======== DATA ENTRIES

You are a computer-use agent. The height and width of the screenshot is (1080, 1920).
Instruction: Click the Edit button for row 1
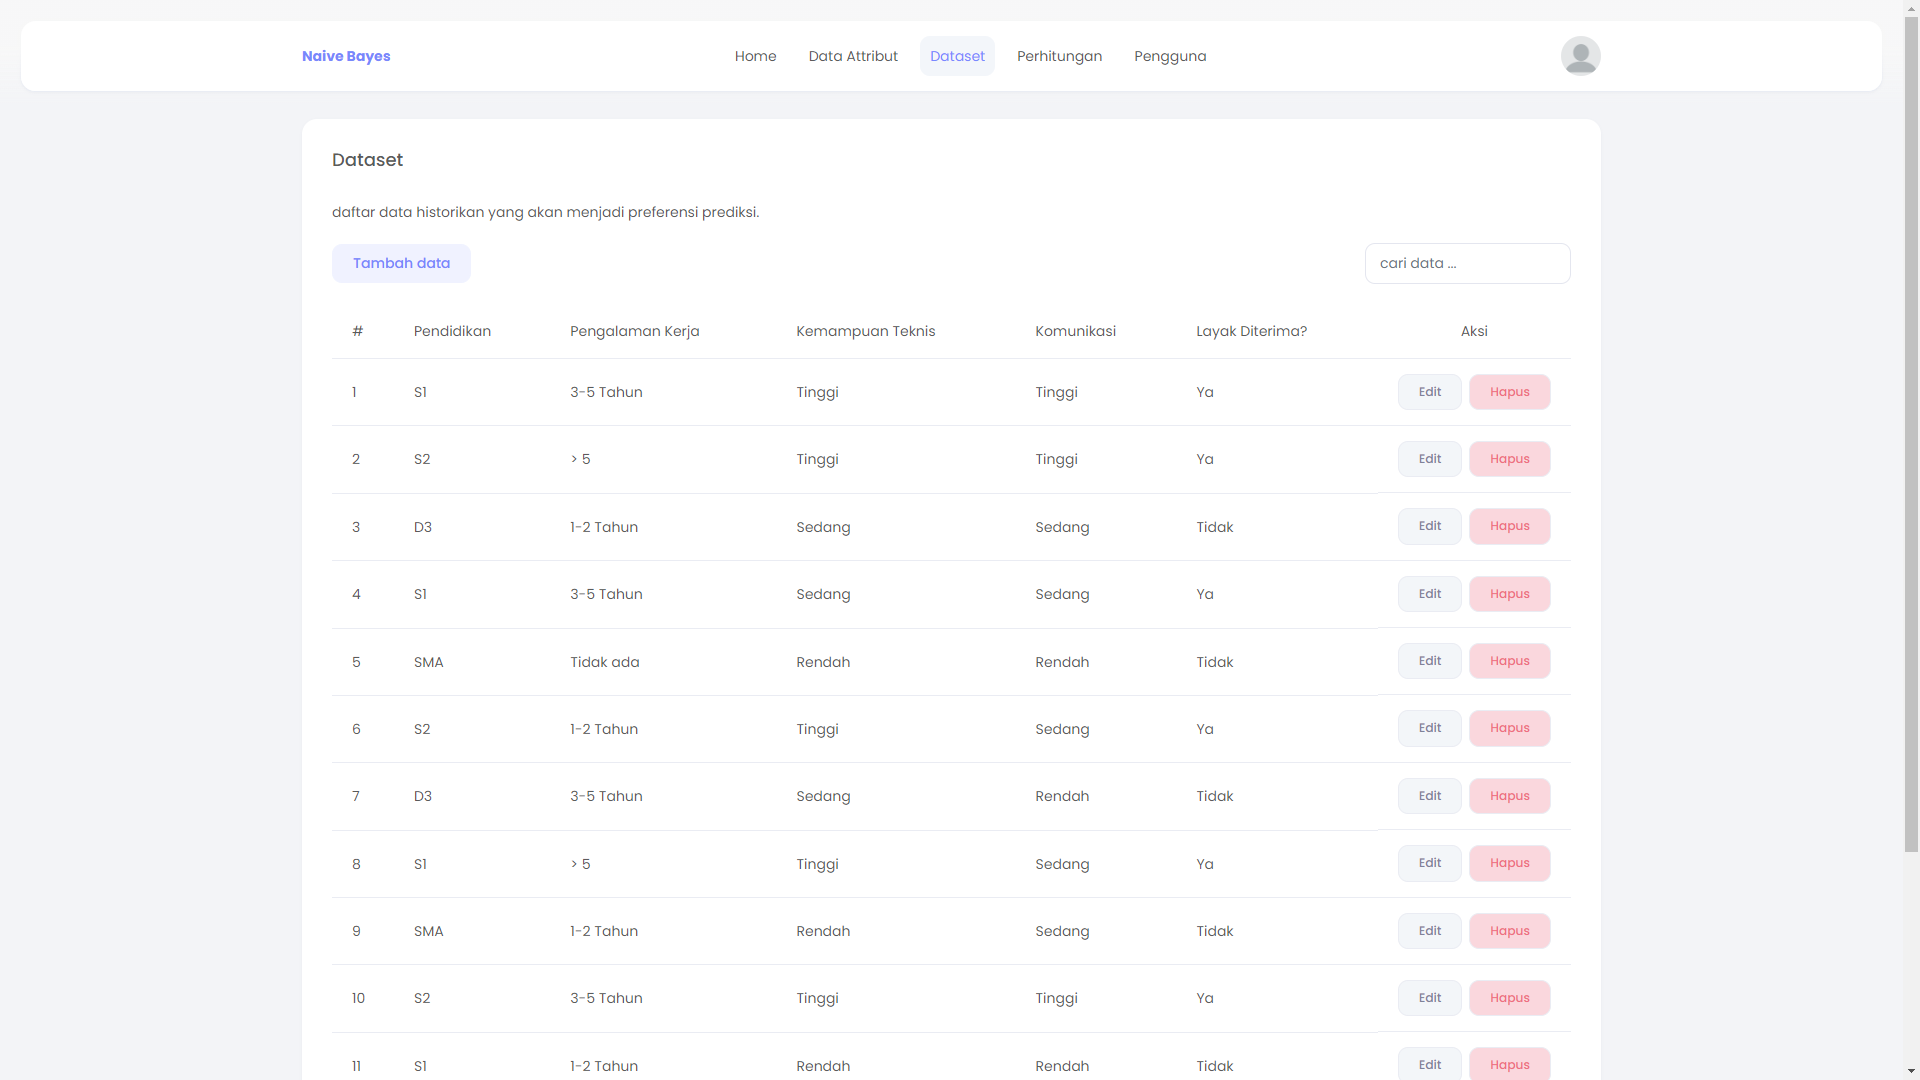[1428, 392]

================
======== DATA ENTRIES

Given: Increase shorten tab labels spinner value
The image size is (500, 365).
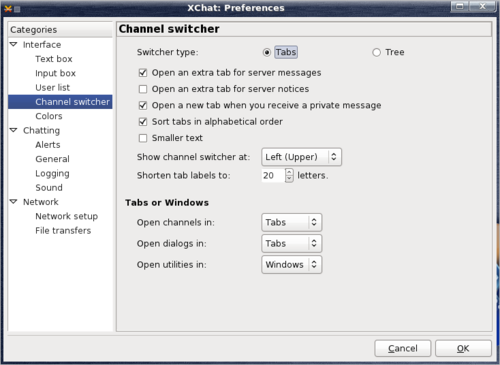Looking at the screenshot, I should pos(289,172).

================
======== DATA ENTRIES

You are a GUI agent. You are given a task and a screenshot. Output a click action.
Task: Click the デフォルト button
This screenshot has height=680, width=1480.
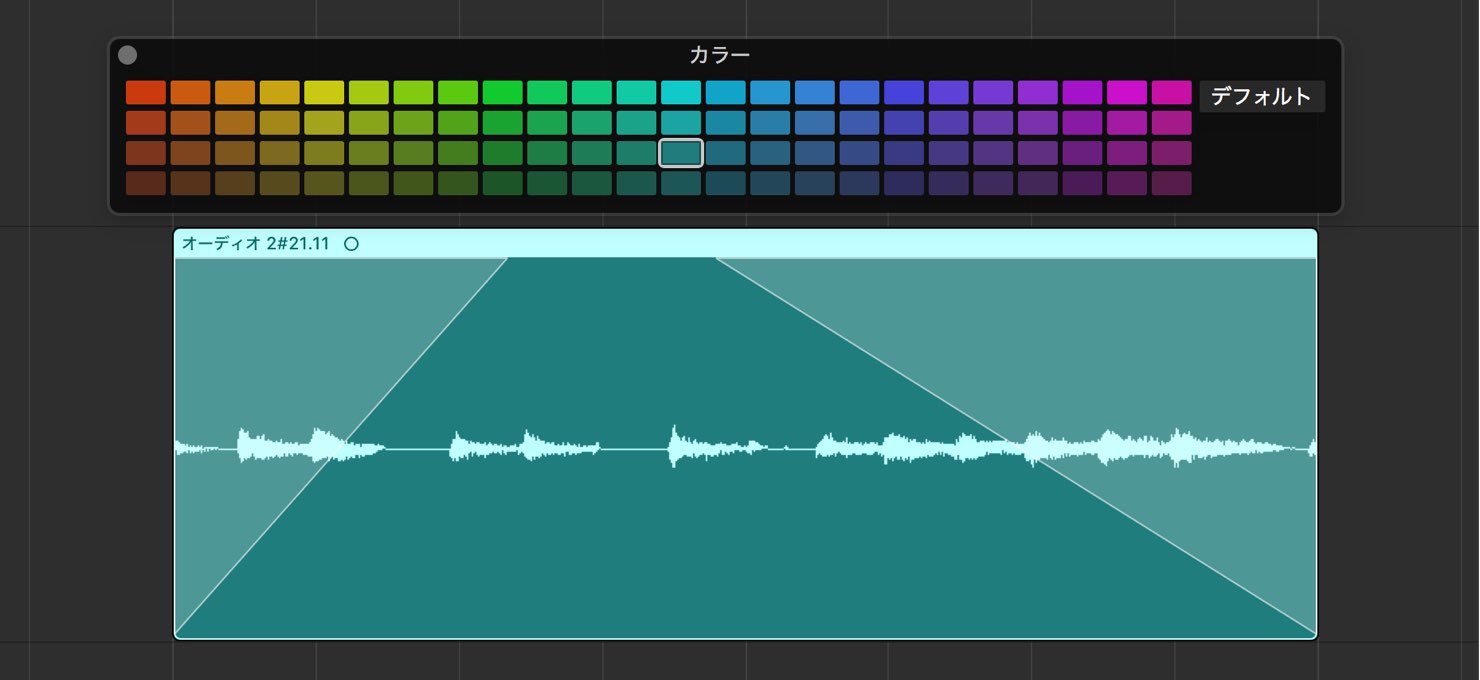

================

Set down the lines from the one containing "You are a computer-use" through the one containing "[1428, 392]", both included, and omit the picture from your copy.

You are a computer-use agent. The height and width of the screenshot is (1080, 1920).
Instruction: Click the Edit button for row 1
[1428, 392]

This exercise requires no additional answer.